TEXTAUSZUG ->
_ _ _ _ _ _ _
Falsch, denn z.B. bei CSS und CoD4 gibt es genügend cracked Server auf denen man mit ner gezogenen Version zocken kann...

Grundsäztlich finde ich sonen Schritt falsch, besonders da diese Titel nicht wirklich alt sind. Das dient einzig und allein dazu, um die Verkaufszahlen ihrer aktuellen Spiele zu pushen...


----------



## weizenleiche (7. Januar 2011)

Ich spiel zwar keines der Spiele aber wie kann man 09er spielserver abschalten? Die werden immer bekloppter Ej ...

Gesendet von meinem iPhone hilfe PCGHExtreme


----------



## kuer (7. Januar 2011)

*AW: Ältere Spieletiteln werden durch EA geschlossen*

Ist aber nichts neues. Wenn die Spiele Online kaum noch gespielt werden, so werden die Server zu teuer. Das macht nicht nur EA so, sondern alle, die Server zur Verfühgung stellen. Es ist sicher schade, aber muss sein. Überlegt doch mal wie viele Spiele pro Jahr auf den Markt kommen.
Heute zählen halt nur die Zahlen.


----------



## STSLeon (7. Januar 2011)

*AW: Ältere Spieletiteln werden durch EA geschlossen*

Die Abschaltung von den 09 Sportsspielen finde ich auch nicht grade nett. Andererseits kosten die 10 Sportspiele auch nur noch 25€. Wahrscheinlich sind die Nutzerzahlen ohnehin sehr niedrig. Glaube nicht, dass EA vielbenutzte Spiele den Onlinezugang abdreht.


----------



## DaStash (7. Januar 2011)

*AW: Ältere Spieletiteln werden durch EA geschlossen*



icykante schrieb:


> *Hallo Zusammen,*
> 
> *EA fährt für ältere PC Spiele den Server herunter und unter anderem ist auch 3x XBOX360 Spiele betroffen.*
> 
> ...


Wenn du solch einen Server betreiben würdest und die Betriebskosten wären höher als die Einnahmen, was würdest du dann machen?
Wenn evtl. mehr Leute das Spiel gekauft und nicht geladen hätten, gäbe es vielleicht auch noch eine rentable Menge an Usern für den online content. 
Aber wie quantenslipstream bereits sagte, scheren sich Raubkopierer um solche Dinge nicht.

MfG


----------



## ACDSee (7. Januar 2011)

*AW: Ältere Spieletiteln werden durch EA geschlossen*

[egal]

Die Masche von EA haben wir doch mittlerweile alle durchschaut.

Jedes Jahr gibt es ein neues Spiel, ob nun Fußball Manager, FiFa, F1, NFS, ... diese Spiele werden auf basis des Vorgängers mit relativ wenig arbeit aufgesetzt. Dafür werden erneut 50-60 Euro kassiert. Es macht also Sinn, die eigenen alten Spiele, die oft nur in Kleinigkeiten von den neuen Spielen abweichen vom Markt zu nehmen.
_ _ _ _ _ _ _
GEZEIGTE DATENSÄTZE ->
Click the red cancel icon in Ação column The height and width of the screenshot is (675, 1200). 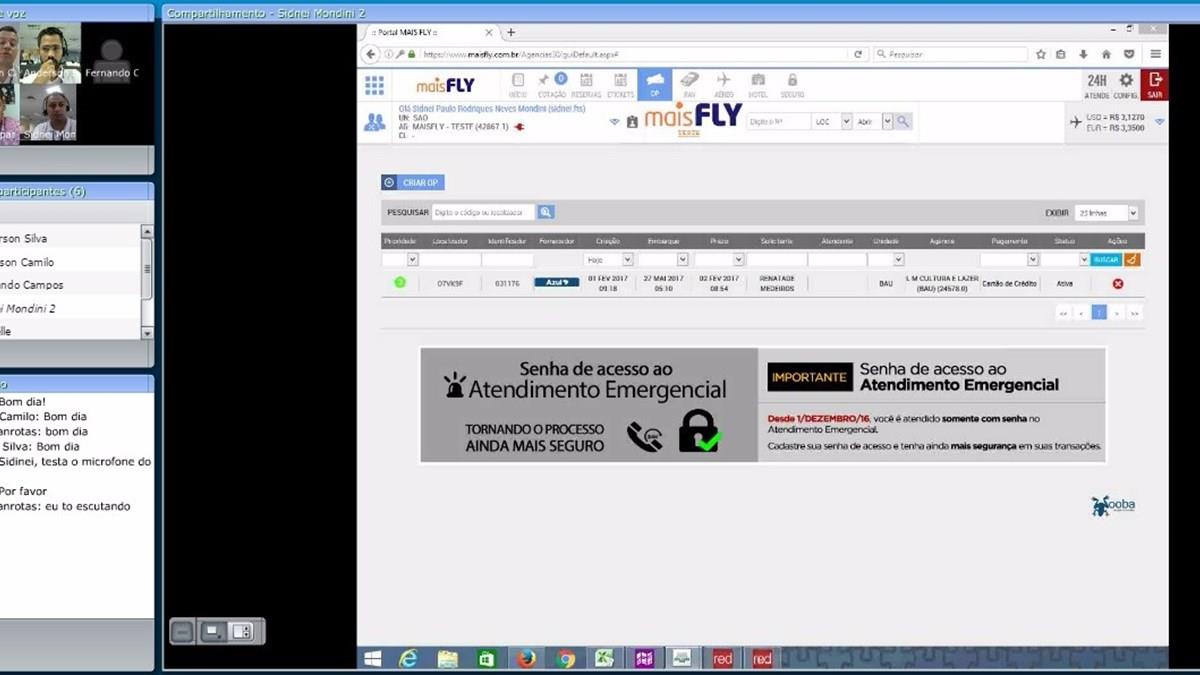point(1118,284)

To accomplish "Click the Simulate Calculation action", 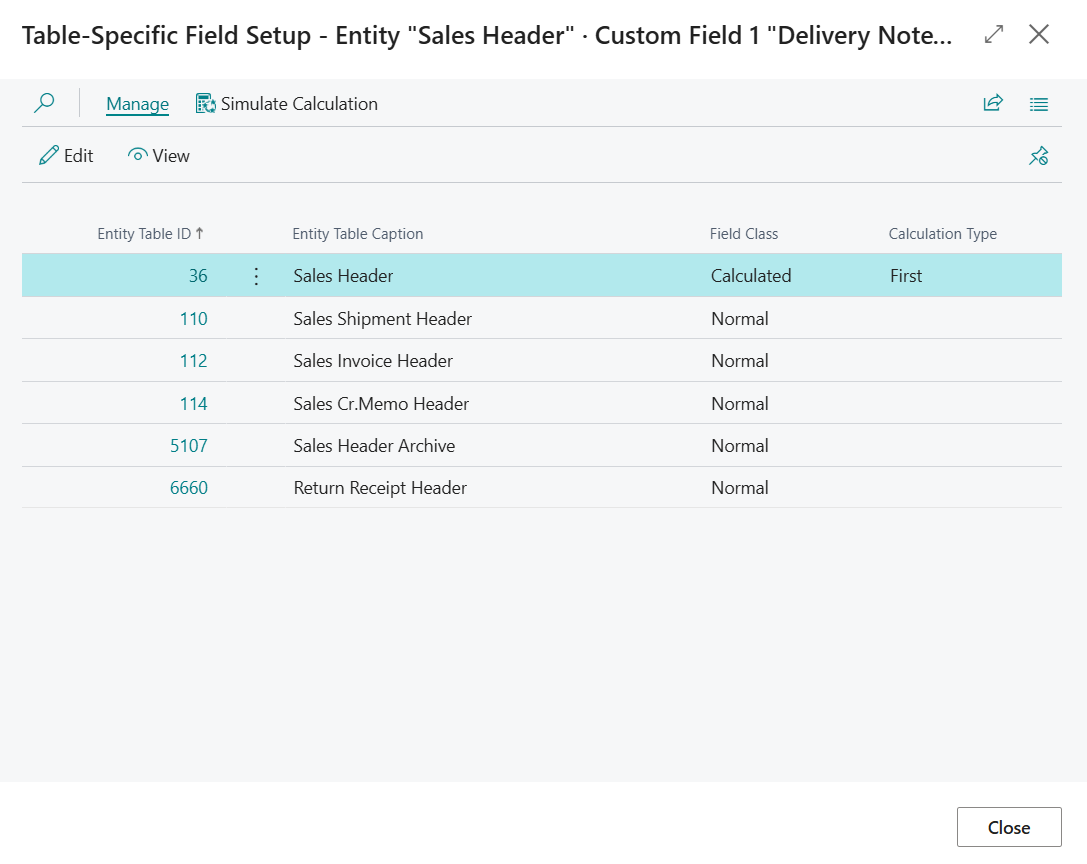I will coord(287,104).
_ _ _ _ _ _ _
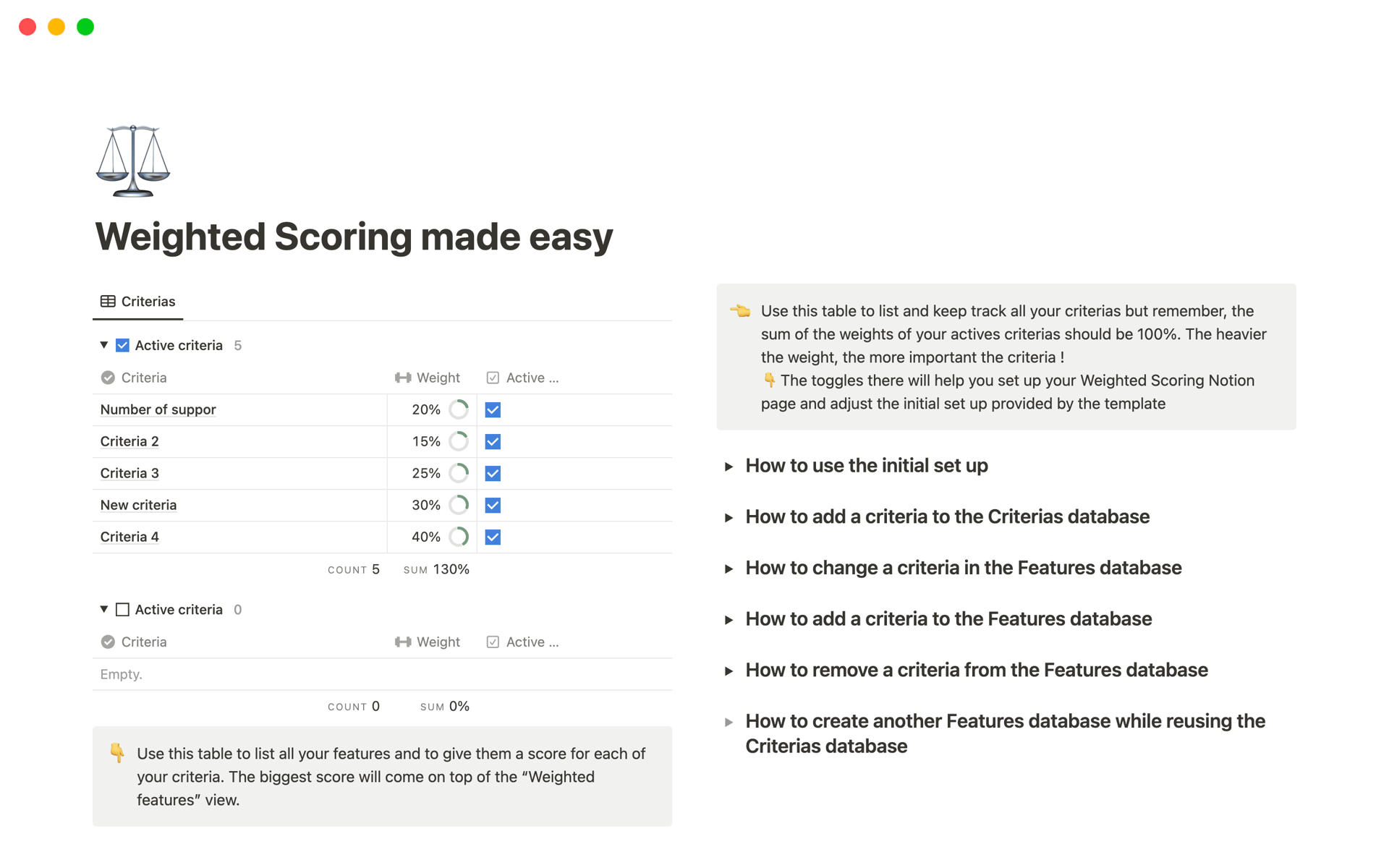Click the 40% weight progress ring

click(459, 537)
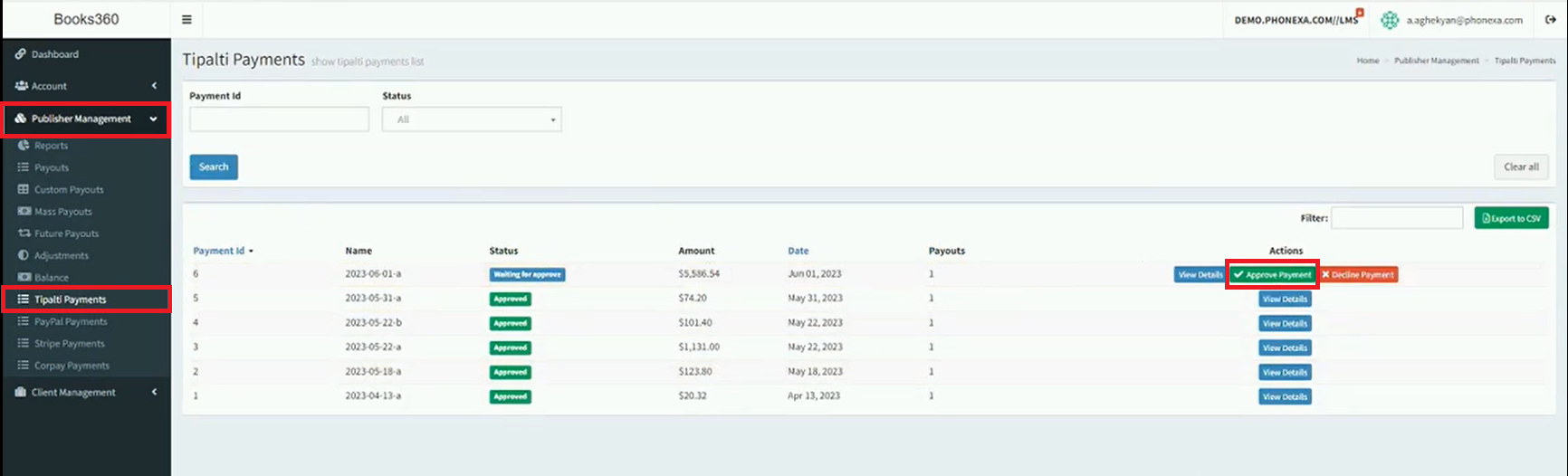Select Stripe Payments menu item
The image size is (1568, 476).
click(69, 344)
_ _ _ _ _ _ _
AUFGABE 1 -> Wie viel kosten die 10er Sportspiele laut dem Textauszug nur noch?
AUFGABE 2 -> Welche Benutzernamen stehen im Textauszug als Überschrift über einem Beitrag? Nennen Sie alle.
AUFGABE 3 -> Schreiben Sie aus dem Textauszug alles von „Wenn du solch“ bis hin zu „ACDSee (7. Januar 2011)“ wortgetreu ab.
Die Datensätze spielen hierfür keine Rolle.

MUSTERLÖSUNG 1 -> Nur noch 25€.

MUSTERLÖSUNG 2 -> weizenleiche, kuer, STSLeon, DaStash, ACDSee

MUSTERLÖSUNG 3 ->
Wenn du solch einen Server betreiben würdest und die Betriebskosten wären höher als die Einnahmen, was würdest du dann machen?
Wenn evtl. mehr Leute das Spiel gekauft und nicht geladen hätten, gäbe es vielleicht auch noch eine rentable Menge an Usern für den online content. 
Aber wie quantenslipstream bereits sagte, scheren sich Raubkopierer um solche Dinge nicht.

MfG


----------



## ACDSee (7. Januar 2011)